Jules de Gaultier en plein jour & en clair‑obscur
Jules de Gaultier à part entière
1Jules de Gaultier, cet inconnu ? Bien que de nombreuses publications aient été récemment consacrées à l’œuvre de ce penseur, l’attention des critiques a été presque fatalement attirée par la notion capitale qu’il a définie le premier — le bovarysme — et par les racines littéraires de celle‑ci dans le roman de Flaubert. Or, Gaultier n’est pas seulement l’inventeur du bovarysme, de même qu’il n’est pas qu’un critique littéraire : c’est une figure aux multiples facettes, un véritable « philosophe », quoiqu’il n’appartienne pas au canon philosophique de son époque. De ce point de vue, l’étude d’Alice Gonzi a un double et indéniable mérite : Gaultier y est considéré moins comme un critique littéraire que comme un philosophe à part entière1 ; dès lors, la perspective de recherche est beaucoup plus ample que ne le serait celle d’une analyse du bovarysme et des alentours de ce concept. Le livre d’A. Gonzi est pour ainsi dire une enquête « totale », qui porte sur tout le corpus du penseur français ; le sous‑titre de l’ouvrage — la filosofia del bovarismo — aurait pu être, sans que cela cause préjudice à son exactitude, « le philosophe du bovarysme ».
2Par ailleurs, A. Gonzi se pose vis‑à‑vis des différents ouvrages de Gaultier comme en face des parties d’un ensemble qui serait donné une fois pour toutes ; d’après l’auteure, en effet, il n’y aurait pas de véritable évolution de la pensée de Gaultier, plutôt un approfondissement et un élargissement de ses idées :
Gaultier [...] ne semble pas modifier d’une façon substantielle, au fil des années, sa vision philosophique. Celle-ci semblerait déjà entièrement présente dans ses premiers travaux ; de ce point de vue, chaque nouvel ouvrage constitue une reprise, une formulation plus précise, un exposé plus ample et détaillé de thèmes qui étaient précédemment minoritaires2.
3D’où le choix interprétatif d’A. Gonzi, dont l’étude présente un caractère non diachronique, mais synchronique.

▶ **Données fournies**:
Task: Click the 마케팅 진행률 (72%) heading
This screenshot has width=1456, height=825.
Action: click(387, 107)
==
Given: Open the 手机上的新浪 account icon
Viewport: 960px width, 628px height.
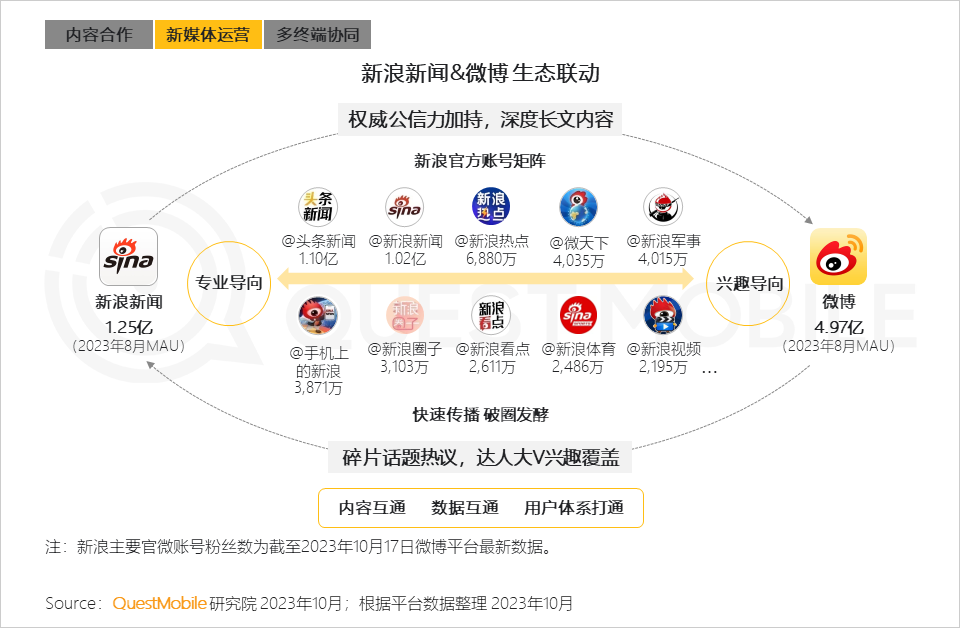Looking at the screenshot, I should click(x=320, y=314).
--
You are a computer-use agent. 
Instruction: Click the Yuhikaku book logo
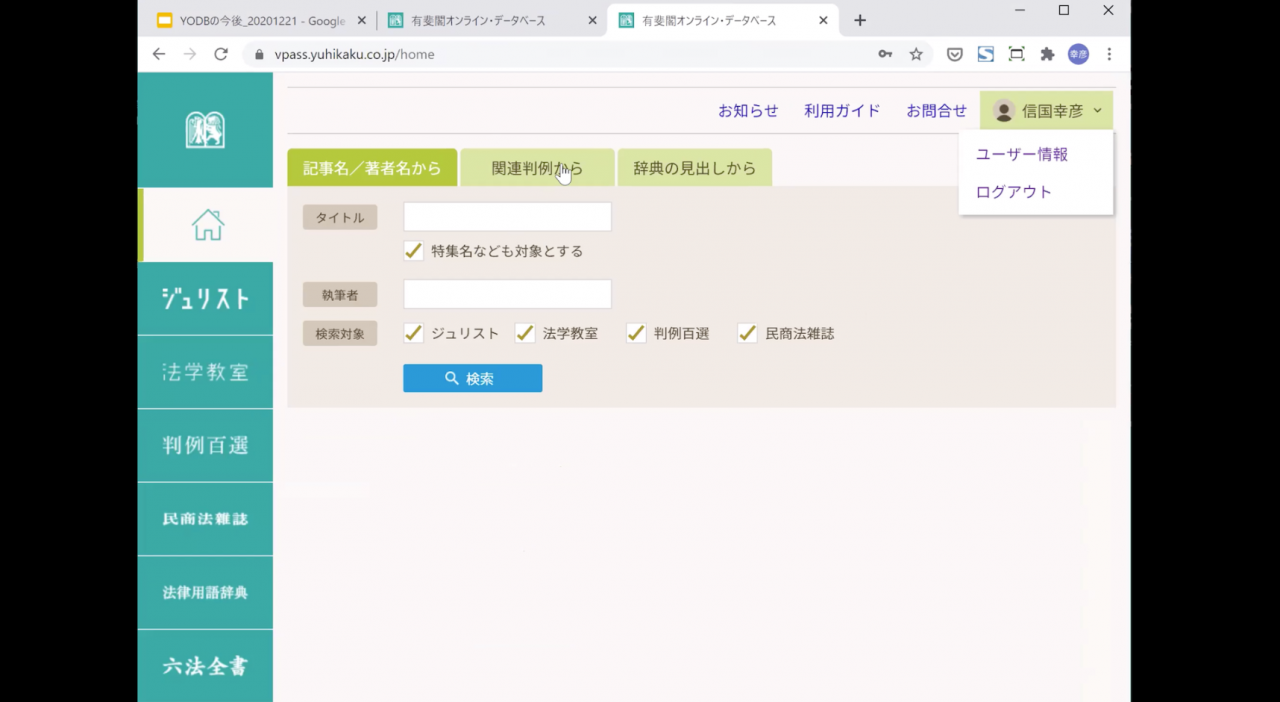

▶ **Consignes des tâches**:
[1] Résumez sous forme de liste le paragraphe de l'extrait sur Jules de Gaultier qui commence par « Jules de Gaultier, cet inconnu ? », en conservant ses faits principaux.
[2] Dans les rangées de données, recopiez à l'identique les lignes allant de celle qui contient « Given: Open the 手机上的新浪 account icon » jusqu'à celle qui contient « Looking at the », en laissant les images de côté, s'il vous plaît.

▶ **Réponses par tâche**:
[1]
- Les publications récentes sur Gaultier se sont surtout intéressées au bovarysme, notion qu'il a définie le premier, et à ses racines littéraires dans le roman de Flaubert.
- Gaultier n'est pourtant ni seulement l'inventeur du bovarysme ni seulement un critique littéraire. C'est un véritable philosophe aux multiples facettes, bien qu'il n'appartienne pas au canon philosophique de son époque.
- L'étude d'Alice Gonzi le traite en philosophe à part entière plutôt qu'en critique littéraire. Sa perspective dépasse donc largement l'analyse du seul bovarysme.
- Ce livre est une enquête « totale » portant sur tout le corpus du penseur. Son sous-titre, la filosofia del bovarismo, aurait pu être « le philosophe du bovarysme » sans rien perdre de son exactitude.

[2]
Given: Open the 手机上的新浪 account icon
Viewport: 960px width, 628px height.
Looking at the screenshot, I should click(x=320, y=314).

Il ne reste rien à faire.